Tempo fa scrivemmo che dalla cucina – e solo da lì – poteva passare la RIvalutazione della caccia. Erano i tempi d’oro dei primi chef in tv. Chef stellati che parlavano di carni nobili, e, necessariamente quindi, di selvaggina. La rivista Gambero Rosso, che in fatto di autorevolezza nel settore forse non ha pari nel nostro paese, a più riprese ne ha decantato le doti organolettiche, ergendola al primo posto tra le carni di qualità. Non sono opinioni, ma caratteristiche intrinseche della materia, che la rendono unica in fatto di qualità di grassi, proteine e, non ultimo il gusto, con tutti i suoi possibili abbinamenti.
Un vero diamante, ricercata e amata da chi di alta cucina si occupa, quanto ignorata dai più, purtroppo. Tra le nuove tendenze, insieme alle pure blasonate mode vegan e gluten free, ecco che anche la selvaggina è tornata alla ribalta. E con lei, fortunatamente, fa capolino anche la conseguente legittimazione della figura del cacciatore.
Non su queste pagine dove della legittimazione del cacciatore abbiamo fatto una missione di vita. Ma è ancora una volta Gambero Rosso a prendersi la briga di parlare di caccia, di quel filo di relazioni che lega macellai, artigiani, cuochi, animali selvatici. E che ci ricongiunge al nostro archetipo: l’uomo habilis, che era un tutt’uno con la natura, e da essa traeva ogni cosa. Ricucendo questa storia che da lì arriva fino ad oggi, con una caccia fatta di regole ferree e passione, è possibile far comprendere ai lettori di quella rivista che questa attività va riconsegnata alla sua “primordiale essenza e giustificazione”.
Anzitutto quella della sostenibilità. La carne di selvaggina, lo abbiamo scritto fino alla nausea, è l’unica carne 100% ecosostenibile. Chi non mangia carne per motivi ecologici (si sa che la produzione di carne da allevamento ha un grosso impatto in termini di consumo delle risorse), può trovare nella selvaggina la risposta, dato che gli animali che si trovano nella foresta, altro non fanno che rimettere in circolo risorse già prodotte naturalmente dal territorio. E anche da un punto di vista etico, ovvero, di chi si assicura che gli animali che mangia abbiano vissuto una vita degna di questo nome, la selvaggina è la migliore risposta. Nessun animale è allevato in condizioni migliori di quelli che si auto allevano in natura. Tutta una vita passata in libertà, nelle condizioni etologiche ottimali, fino allo sparo del cacciatore.

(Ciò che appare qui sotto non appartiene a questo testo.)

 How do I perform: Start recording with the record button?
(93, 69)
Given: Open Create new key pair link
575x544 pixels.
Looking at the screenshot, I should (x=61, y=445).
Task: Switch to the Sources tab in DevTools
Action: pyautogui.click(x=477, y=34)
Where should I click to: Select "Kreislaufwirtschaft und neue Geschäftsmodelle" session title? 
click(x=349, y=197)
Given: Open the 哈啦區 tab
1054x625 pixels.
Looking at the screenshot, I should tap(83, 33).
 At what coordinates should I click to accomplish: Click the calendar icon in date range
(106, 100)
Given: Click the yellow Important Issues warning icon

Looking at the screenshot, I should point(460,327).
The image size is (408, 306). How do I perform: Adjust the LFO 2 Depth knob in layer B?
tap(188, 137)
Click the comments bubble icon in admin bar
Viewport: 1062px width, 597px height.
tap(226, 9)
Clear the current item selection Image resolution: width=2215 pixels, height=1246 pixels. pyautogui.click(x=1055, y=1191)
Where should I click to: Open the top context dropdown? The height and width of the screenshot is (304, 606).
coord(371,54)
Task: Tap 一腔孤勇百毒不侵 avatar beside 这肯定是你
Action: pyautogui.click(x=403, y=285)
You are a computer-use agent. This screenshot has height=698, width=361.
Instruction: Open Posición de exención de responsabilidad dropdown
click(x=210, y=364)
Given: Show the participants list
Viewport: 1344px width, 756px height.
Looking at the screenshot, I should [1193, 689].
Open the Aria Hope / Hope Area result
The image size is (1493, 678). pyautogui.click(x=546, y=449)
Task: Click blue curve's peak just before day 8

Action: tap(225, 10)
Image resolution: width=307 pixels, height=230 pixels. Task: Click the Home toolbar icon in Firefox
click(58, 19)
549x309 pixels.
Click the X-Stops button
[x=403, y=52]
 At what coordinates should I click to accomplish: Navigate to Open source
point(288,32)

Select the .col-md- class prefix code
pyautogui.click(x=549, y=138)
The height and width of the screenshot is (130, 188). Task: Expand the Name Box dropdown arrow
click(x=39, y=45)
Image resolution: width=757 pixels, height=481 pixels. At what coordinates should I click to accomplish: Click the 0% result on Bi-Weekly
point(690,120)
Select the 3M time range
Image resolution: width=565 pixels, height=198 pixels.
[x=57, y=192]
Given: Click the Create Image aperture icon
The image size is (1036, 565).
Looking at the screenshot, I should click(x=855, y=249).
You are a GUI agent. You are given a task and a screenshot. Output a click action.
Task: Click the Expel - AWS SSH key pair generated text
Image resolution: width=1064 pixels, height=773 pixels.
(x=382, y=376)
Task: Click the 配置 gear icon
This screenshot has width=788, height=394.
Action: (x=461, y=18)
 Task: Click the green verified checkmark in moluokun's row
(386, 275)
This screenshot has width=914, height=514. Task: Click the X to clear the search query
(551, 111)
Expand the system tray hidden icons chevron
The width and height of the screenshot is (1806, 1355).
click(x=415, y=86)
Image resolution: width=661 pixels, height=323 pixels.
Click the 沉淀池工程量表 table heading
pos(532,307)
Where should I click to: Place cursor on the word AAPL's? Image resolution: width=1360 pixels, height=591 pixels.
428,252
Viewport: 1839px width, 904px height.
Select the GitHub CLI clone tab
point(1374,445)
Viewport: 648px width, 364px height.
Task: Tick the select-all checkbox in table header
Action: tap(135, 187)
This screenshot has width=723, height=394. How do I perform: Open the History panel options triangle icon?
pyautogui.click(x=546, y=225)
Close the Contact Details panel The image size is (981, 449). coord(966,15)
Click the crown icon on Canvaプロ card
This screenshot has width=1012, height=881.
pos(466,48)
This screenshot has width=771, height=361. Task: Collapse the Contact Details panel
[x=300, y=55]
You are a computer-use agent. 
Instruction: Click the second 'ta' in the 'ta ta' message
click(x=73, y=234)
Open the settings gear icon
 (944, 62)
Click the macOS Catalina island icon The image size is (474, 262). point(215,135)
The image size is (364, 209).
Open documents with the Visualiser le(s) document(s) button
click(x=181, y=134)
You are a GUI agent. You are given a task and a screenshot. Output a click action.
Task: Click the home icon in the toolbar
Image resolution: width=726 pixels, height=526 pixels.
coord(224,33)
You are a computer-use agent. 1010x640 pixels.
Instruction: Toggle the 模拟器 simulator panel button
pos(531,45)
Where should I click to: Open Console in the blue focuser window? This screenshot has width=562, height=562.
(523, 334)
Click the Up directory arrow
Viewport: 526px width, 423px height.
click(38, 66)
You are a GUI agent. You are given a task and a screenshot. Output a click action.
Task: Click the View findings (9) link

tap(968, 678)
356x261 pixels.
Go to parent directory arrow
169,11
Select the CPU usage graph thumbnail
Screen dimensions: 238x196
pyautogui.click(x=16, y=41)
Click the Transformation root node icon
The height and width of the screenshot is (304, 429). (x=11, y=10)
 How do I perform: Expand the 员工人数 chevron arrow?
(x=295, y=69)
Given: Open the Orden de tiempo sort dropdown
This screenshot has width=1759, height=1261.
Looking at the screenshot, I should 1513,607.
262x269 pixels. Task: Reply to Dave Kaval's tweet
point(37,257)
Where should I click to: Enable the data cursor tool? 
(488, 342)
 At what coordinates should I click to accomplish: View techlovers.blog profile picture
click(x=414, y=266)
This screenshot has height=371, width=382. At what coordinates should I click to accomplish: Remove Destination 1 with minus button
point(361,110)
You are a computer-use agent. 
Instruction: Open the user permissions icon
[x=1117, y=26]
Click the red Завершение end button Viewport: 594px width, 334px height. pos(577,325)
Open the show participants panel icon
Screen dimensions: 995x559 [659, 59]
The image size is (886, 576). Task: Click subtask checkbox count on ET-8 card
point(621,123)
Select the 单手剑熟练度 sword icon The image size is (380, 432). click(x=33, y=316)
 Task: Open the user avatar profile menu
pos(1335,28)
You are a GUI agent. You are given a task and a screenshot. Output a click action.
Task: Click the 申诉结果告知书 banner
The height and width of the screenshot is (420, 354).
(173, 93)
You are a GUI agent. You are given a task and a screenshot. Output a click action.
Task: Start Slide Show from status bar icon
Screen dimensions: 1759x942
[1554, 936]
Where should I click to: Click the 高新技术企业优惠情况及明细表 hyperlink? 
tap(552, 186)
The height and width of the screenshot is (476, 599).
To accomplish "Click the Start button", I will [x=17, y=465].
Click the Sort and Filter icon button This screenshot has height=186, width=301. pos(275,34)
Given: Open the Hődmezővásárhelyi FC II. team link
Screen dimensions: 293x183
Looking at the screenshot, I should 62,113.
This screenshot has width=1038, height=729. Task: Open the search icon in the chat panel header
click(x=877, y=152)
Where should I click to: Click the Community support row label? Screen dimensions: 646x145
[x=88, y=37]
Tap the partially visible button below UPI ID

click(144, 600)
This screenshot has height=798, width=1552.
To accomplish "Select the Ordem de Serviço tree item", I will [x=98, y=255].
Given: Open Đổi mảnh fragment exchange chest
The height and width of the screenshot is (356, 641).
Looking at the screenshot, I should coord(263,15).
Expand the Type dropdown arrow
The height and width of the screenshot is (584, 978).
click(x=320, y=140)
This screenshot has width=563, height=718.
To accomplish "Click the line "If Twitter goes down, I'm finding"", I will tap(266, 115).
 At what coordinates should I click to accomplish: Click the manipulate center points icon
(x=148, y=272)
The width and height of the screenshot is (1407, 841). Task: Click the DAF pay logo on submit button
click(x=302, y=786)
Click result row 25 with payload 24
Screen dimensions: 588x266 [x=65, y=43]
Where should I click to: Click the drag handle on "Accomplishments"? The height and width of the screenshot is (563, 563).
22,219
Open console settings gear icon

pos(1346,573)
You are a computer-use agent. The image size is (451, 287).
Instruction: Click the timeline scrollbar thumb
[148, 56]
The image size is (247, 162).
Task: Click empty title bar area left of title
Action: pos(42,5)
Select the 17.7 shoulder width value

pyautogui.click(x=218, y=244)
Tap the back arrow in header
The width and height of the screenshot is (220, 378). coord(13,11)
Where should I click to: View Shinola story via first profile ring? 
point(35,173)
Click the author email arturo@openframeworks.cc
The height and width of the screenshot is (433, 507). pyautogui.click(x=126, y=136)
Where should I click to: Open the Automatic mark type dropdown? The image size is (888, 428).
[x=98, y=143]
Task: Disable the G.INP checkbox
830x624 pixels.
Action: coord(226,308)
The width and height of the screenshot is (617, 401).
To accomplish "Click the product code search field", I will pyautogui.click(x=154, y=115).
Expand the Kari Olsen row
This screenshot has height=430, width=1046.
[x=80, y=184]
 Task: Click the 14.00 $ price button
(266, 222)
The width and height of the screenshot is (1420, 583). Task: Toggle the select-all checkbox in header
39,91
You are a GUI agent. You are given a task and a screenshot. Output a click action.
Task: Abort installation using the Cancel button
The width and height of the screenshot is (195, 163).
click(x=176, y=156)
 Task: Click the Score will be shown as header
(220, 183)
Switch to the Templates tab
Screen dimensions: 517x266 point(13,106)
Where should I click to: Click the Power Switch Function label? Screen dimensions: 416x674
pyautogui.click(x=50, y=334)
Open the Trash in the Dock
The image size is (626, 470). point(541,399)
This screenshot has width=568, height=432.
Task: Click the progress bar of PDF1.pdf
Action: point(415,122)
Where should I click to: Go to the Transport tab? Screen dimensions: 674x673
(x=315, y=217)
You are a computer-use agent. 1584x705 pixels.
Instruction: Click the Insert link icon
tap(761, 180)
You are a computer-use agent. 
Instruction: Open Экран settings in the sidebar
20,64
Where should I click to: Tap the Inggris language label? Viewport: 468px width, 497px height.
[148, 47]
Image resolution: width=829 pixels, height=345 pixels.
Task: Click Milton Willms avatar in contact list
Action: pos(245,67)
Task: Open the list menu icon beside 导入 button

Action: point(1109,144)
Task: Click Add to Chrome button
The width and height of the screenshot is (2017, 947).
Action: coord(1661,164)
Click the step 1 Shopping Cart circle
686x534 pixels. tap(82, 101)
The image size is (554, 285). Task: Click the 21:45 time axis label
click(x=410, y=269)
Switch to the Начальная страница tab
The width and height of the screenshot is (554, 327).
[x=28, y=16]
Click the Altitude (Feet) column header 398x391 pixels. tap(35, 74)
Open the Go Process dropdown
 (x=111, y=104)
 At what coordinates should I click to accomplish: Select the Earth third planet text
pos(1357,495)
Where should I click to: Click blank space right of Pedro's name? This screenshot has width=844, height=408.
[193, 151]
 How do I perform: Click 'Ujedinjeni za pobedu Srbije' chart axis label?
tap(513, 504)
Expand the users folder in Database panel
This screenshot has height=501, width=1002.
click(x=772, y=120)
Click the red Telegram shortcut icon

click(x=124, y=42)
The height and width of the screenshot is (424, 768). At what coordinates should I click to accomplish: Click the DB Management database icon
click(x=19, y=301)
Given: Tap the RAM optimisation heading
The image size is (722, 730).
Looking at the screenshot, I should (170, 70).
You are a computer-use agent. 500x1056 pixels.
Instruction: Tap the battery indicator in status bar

C’è poi il punto dello squilibrio faunistico. Altro problema di cui la caccia non è altro che la soluzione. I selvatici oggetto di caccia, ungulati soprattutto, sono troppi e vanno regolati da un punto di vista numerico. “Di cosa si tratta? - scrive Gambero Rosso - Di un’attività regolata dalle istituzioni e svolta da cacciatori professionisti e formati, si svolge su determinate specie di animali e in periodi e territori prestabiliti. È praticata secondo piani di abbattimento che indicano il numero, l’età, il sesso degli animali da abbattere e in che periodo dell’anno farlo. Crudeltà? Esattamente il contrario: è un’attività che si svolge allo scopo di preservare gli ecosistemi, per la sicurezza e il contenimento delle specie e per evitare i danni della sovrappopolazione. Questo tipo di caccia ha come primo obbiettivo il benessere della fauna selvatica. Per la caccia di selezione servono serietà e impegno e non è sempre un’attività conveniente per il cacciatore, impegnato anche in mansioni di gestione del territorio e del patrimonio faunistico”.
C'è infine il grande capitolo della selvaggina minore, non sufficientemente trattato da Gambero Rosso. E questo è un peccato. Sia di stanziale (compreso lepri e conigli) sia di migratoria ce n'è in buona quantità nei territori dove l'ambiente è stato conservato a misura di pernici, fagiani, tordi, colombacci, anitre. Per queste ultime, sono addirittura i "cacciatori" che si preoccupano di salvaguardarne i contingenti mantenendo a "riposo" vaste aree umide (vedi valli venete e del delta del Po). E il rapporto conservazione-prelievo venatorio se ben gestito dà ottimi risultati, come è dimostrato ovunque in Europa. C'è da augurarsi che in un futuro prossimo questo vuoto venga colmato, affrontando l'argomento sia in funzione della grande e piccola ristorazione, ma pure per il consumo casalingo e conviviale.